YOUR ASSIGNMENT: Copy out, from the data, each line containing the string "will".

GIVEN ENTRIES:
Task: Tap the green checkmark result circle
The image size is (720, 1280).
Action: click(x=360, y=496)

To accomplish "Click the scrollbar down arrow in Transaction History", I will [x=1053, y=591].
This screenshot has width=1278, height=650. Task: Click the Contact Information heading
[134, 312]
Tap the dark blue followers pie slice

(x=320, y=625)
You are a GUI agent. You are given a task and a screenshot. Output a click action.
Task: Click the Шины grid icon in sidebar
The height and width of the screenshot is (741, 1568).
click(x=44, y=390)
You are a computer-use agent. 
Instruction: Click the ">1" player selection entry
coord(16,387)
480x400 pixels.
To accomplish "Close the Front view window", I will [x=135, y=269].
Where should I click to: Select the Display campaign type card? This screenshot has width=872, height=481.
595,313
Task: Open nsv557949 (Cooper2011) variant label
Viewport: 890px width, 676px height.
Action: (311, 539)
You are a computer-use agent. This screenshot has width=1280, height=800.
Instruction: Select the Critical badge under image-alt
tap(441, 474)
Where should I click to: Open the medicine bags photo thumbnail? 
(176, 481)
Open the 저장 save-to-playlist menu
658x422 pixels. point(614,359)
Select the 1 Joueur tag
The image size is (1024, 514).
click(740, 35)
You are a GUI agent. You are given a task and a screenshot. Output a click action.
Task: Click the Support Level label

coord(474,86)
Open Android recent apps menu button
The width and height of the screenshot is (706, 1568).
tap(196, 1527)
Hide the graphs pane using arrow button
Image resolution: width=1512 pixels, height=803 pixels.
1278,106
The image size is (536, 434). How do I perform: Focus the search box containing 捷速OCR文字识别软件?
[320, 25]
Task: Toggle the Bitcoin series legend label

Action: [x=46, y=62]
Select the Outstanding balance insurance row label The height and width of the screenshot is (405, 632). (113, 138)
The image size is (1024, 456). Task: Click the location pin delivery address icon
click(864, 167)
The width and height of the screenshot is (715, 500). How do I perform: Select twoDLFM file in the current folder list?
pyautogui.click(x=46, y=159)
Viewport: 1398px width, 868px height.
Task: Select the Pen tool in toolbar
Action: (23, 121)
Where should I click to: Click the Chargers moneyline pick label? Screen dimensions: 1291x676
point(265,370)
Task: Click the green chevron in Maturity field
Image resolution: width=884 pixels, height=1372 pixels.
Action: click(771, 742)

EXERCISE RESULT:
To accomplish "Click the scrollbar down arrow in Transaction History", I will [x=1053, y=591].
To accomplish "Close the Front view window", I will [x=135, y=269].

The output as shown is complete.